Thursday, July 25, 2013

Looking to Kansas City as a model for the new D.C. United stadium

For every D.C. United fan gushing about Mayor Vincent Gray's announcement of plans for a long-awaited new stadium at Buzzard Point, there's someone pointing out the obvious pratfalls. It's a $300 million project, with $150 million coming from D.C. taxpayers' pockets. Mayor Gray insists the stadium will help revitalize struggling neighborhoods and makes use of an area that's currently just a dilapidated industrial wasteland. But as anyone who's read Simon Kuper and Stefan Szymanski's seminal Soccernomics can tell you, promises of economic growth from stadiums are nebulous at best.

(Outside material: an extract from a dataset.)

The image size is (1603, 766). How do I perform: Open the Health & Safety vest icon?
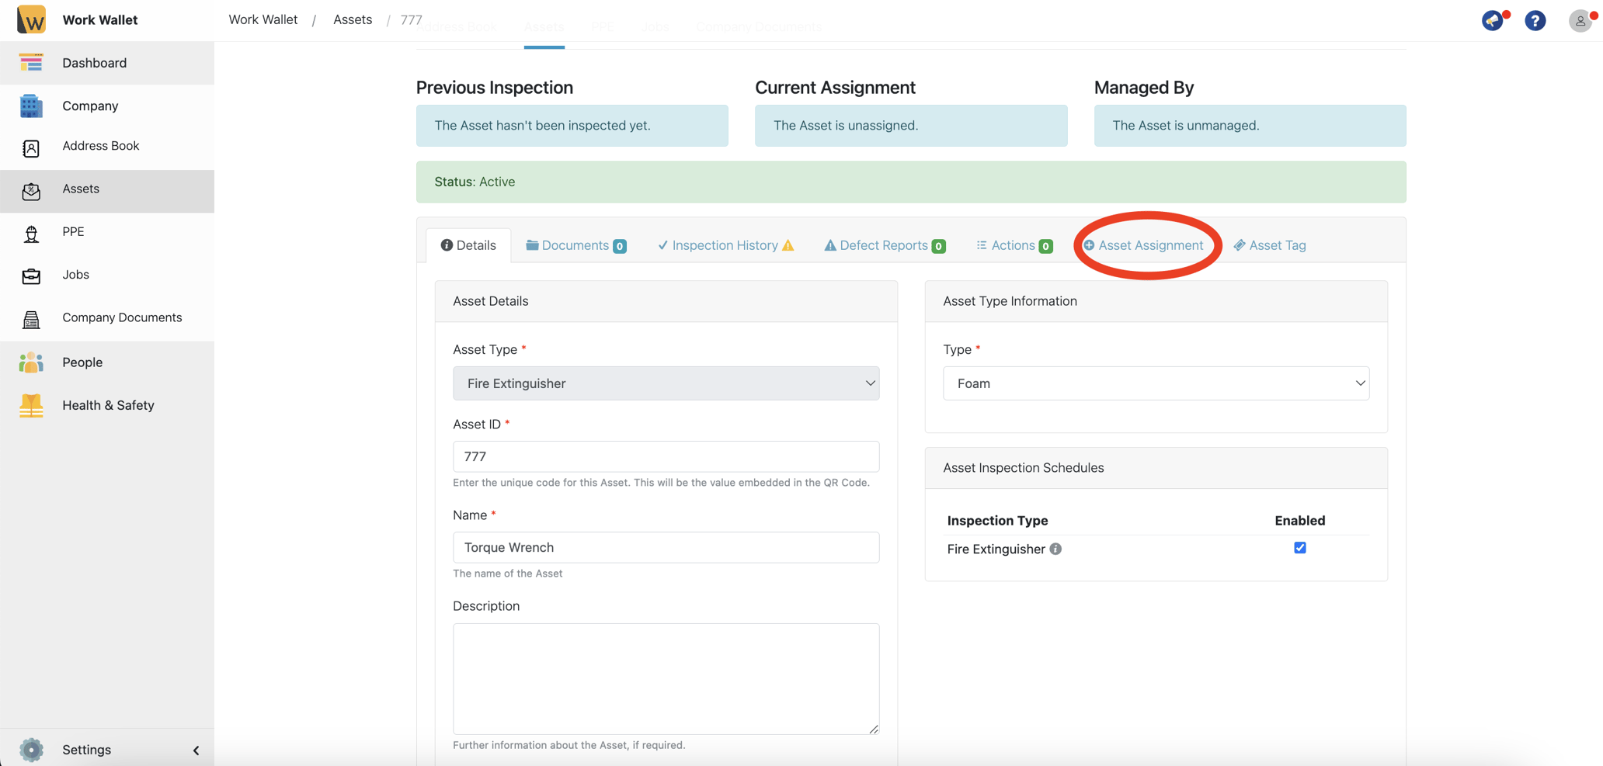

The proposed stadium, with Nationals Park down the block
and the Capitol in the background

It can work, though. I currently live in Kansas City, home of the recently-rebranded Sporting Kansas City. Like D.C. United, they were a founding member of Major League Soccer back in 1996. While MLS has grown in popularity over the last two decades and new teams like the Seattle Sounders average over 40,000 fans at each game, some of the older clubs are struggling in 2013. Seven of the ten teams with the worst attendance in MLS this season are founding members of the league. The novelty has worn off the founding clubs, and teams born in the more soccer-friendly environment of the 21st century have more ease gaining a fanbase.

Sporting KC found a way to buck that trend. The former Kansas City Wizards were virtually a non-entity in the KC sports landscape, and when they rebranded themselves with a more European-sounding name in 2011, they essentially tricked the city into thinking it had a new sports team. Their average attendance nearly doubled immediately.

Sporting Park and its revitalized fanbase

The driving force of the rebrand was SKC's new state-of-the-art stadium, Sporting Park (it was originally Livestrong Sporting Park, but... ya know). I've been to a handful of games there, and it's a beauty to behold. They sell out every single home game, have a presence all around the city, and even got an in-depth New York Times feature yesterday dedicated to how awesome they are.

Kansas City has become a reliable home for the U.S. national team, hosting multiple World Cup qualifiers while Washington, D.C. hosts... zero. It's embarrassing that the United States is now one of the only countries in the world not to play meaningful national team matches in its capital city.

The U.S. national team playing a World Cup qualifier at Sporting Park.
Shouldn't the nation's capital get games like this?

The new stadium's location within the District of Columbia is its huge advantage over Sporting Park. Sporting Park is in the outskirts of suburban Kansas City, Kansas, rather than the city core of Kansas City, Missouri. Buzzard Point isn't exactly Chinatown, but with the combined forces of D.C. United and nearby Nationals Park, it's a step in the right direction. Not to mention easy Metro access... something Sporting Park doesn't have at all.

The Buzzard Point project is key to revitalizing and expanding D.C. United's fanbase. I wouldn't go so far as saying the team needs a new name, but some sort of rebrand could be in order as well. As soccer becomes an increasingly important part of American sports culture, it's critical that D.C. maintains a successful MLS club, especially with D.C. being such an international city. I hope this leads to long-term economic development stemming from the stadium.